March 30, 2017: Televised Fools: Archer



[For this year’s April Fool’s series, I wanted to AmericanStudy a handful of recent comic TV shows. Share your thoughts on these or other televised foolishness, present or past, in comments!]
On the pleasures and limits of parody, and a show that transcends both.
As someone whose list of childhood pop culture favorites includes both Weird Al Yankovic and the Zucker Brothers/Jim Abrahams films (especially Top Secret! [1984] and Hot Shots! [1991]) in very prominent spots, I’ve always had a soft spot for the difficult comedic art of parody. When they work, parodies certainly utilize the pleasure of familiarity, of riffing off of stories and images that we already know and enjoy seeing twisted into a comic new one; but they also and just as importantly have to offer their own distinct humor and pleasures, laughs and stories that don’t simply rely on the parodic elements to succeed but engage audiences in other ways as well. To my mind, on the other hand, failed parodies like many Leslie Nielsen films from late in his career—such as Dracula: Dead and Loving It [1995] and Mafia! (1998)—offer only note-for-note parodies of their respective genres, with little if anything that’s original or compelling about their own jokes and stories. Such limited parodies might work for a Saturday Night Live sketch or some other short-form humor, but stretched into a full-length movie the thrill of parody loses its appeal relatively quickly and in these failed parodies the audience is left with little else to keep them engaged.

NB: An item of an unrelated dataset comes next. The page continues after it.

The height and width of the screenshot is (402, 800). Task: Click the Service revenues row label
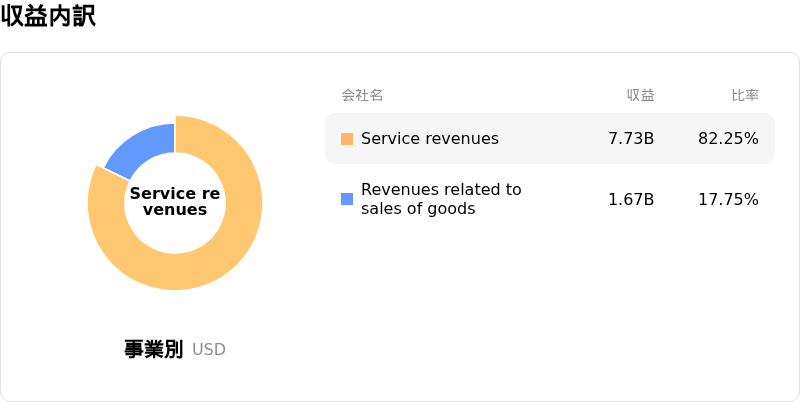(429, 139)
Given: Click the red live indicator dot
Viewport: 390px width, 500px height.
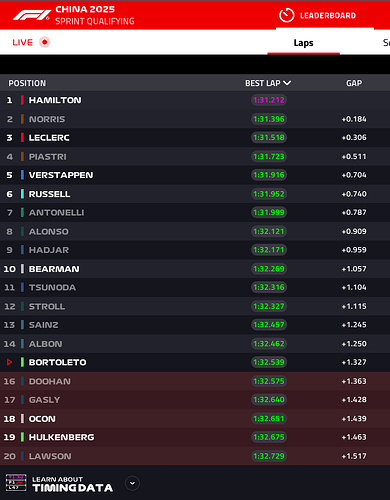Looking at the screenshot, I should [44, 42].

One of the most successful parodies I’ve encountered in recent years is the FX animated TV show Archer (2010- ), the 8th season of which premieres on the FXX network in less than a week (in the interests of full disclosure, I’ll note that I’ve been gradually catching up on the show on Netflix and have only watched into the 3rd season at this point, so as usual I welcome comments from folks with more Archer-watching under their belts [and anyone else]). The show’s original premise seems to have been as a more or less direct parody of the James Bond films, only with our superspy protagonist being a much less classy, much more proudly oafish American. Similarly, the main setting for the show’s espionage world (at least in its original few seasons; I know the premise has been “rebooted” a couple of times in recent years) was the same kind of Cold War environment in which Bond originally and long operated, with the Soviet Union and the KGB the most consistent adversaries for Archer and his (now unfortunately named) ISIS colleagues; yet Archer from the outset purposefully bent that setting and timing in a variety of ways, from a character with World War I service to 21st century pop culture references aplenty (among many other anachronisms). Given the difficulty of sustaining a parody over seasons of at least ten (and usually thirteen) episodes, this balance of on-point parodic elements and twists on the genre and world makes sense and helps keep the show feeling fresh.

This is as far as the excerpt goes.